**Challenge**
Present each of the rows below as an item in a numbered list, omitting any blank lines.
[start]
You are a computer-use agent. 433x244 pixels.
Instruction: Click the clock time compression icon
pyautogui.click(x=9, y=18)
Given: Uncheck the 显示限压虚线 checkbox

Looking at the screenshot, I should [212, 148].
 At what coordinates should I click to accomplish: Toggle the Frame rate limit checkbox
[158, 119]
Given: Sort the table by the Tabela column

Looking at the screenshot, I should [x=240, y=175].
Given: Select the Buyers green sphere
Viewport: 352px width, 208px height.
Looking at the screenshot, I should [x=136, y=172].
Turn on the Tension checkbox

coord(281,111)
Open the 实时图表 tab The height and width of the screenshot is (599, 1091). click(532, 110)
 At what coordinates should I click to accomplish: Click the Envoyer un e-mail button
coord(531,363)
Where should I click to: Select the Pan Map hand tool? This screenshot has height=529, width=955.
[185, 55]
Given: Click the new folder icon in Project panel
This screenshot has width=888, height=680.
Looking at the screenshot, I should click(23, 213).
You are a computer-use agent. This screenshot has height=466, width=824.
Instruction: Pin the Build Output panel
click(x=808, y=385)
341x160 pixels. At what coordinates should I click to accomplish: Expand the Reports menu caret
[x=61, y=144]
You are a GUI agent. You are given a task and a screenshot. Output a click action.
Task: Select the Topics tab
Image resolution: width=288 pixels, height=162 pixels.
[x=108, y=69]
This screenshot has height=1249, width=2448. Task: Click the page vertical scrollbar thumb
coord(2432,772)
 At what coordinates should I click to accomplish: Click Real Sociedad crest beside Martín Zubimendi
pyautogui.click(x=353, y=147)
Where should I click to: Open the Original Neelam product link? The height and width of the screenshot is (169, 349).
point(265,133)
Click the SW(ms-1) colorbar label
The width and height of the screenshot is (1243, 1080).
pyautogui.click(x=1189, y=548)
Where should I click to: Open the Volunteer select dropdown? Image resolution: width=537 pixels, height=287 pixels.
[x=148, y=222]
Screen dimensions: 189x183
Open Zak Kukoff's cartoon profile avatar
[end]
**Result of this exercise**
1. You are a computer-use agent. 433x244 pixels.
2. Instruction: Click the clock time compression icon
3. pyautogui.click(x=9, y=18)
4. Given: Uncheck the 显示限压虚线 checkbox
5. Looking at the screenshot, I should [212, 148].
6.  At what coordinates should I click to accomplish: Toggle the Frame rate limit checkbox
7. [158, 119]
8. Given: Sort the table by the Tabela column
9. Looking at the screenshot, I should [x=240, y=175].
10. Given: Select the Buyers green sphere
11. Viewport: 352px width, 208px height.
12. Looking at the screenshot, I should [x=136, y=172].
13. Turn on the Tension checkbox
14. coord(281,111)
15. Open the 实时图表 tab The height and width of the screenshot is (599, 1091). click(532, 110)
16.  At what coordinates should I click to accomplish: Click the Envoyer un e-mail button
17. coord(531,363)
18. Where should I click to: Select the Pan Map hand tool? This screenshot has height=529, width=955.
19. [185, 55]
20. Given: Click the new folder icon in Project panel
21. This screenshot has width=888, height=680.
22. Looking at the screenshot, I should click(23, 213).
23. You are a computer-use agent. This screenshot has height=466, width=824.
24. Instruction: Pin the Build Output panel
25. click(x=808, y=385)
26. 341x160 pixels. At what coordinates should I click to accomplish: Expand the Reports menu caret
27. [x=61, y=144]
28. You are a GUI agent. You are given a task and a screenshot. Output a click action.
29. Task: Select the Topics tab
30. Image resolution: width=288 pixels, height=162 pixels.
31. [x=108, y=69]
32. This screenshot has height=1249, width=2448. Task: Click the page vertical scrollbar thumb
33. coord(2432,772)
34.  At what coordinates should I click to accomplish: Click Real Sociedad crest beside Martín Zubimendi
35. pyautogui.click(x=353, y=147)
36. Where should I click to: Open the Original Neelam product link? The height and width of the screenshot is (169, 349).
37. point(265,133)
38. Click the SW(ms-1) colorbar label
39. The width and height of the screenshot is (1243, 1080).
40. pyautogui.click(x=1189, y=548)
41. Where should I click to: Open the Volunteer select dropdown? Image resolution: width=537 pixels, height=287 pixels.
42. [x=148, y=222]
43. Screen dimensions: 189x183
44. Open Zak Kukoff's cartoon profile avatar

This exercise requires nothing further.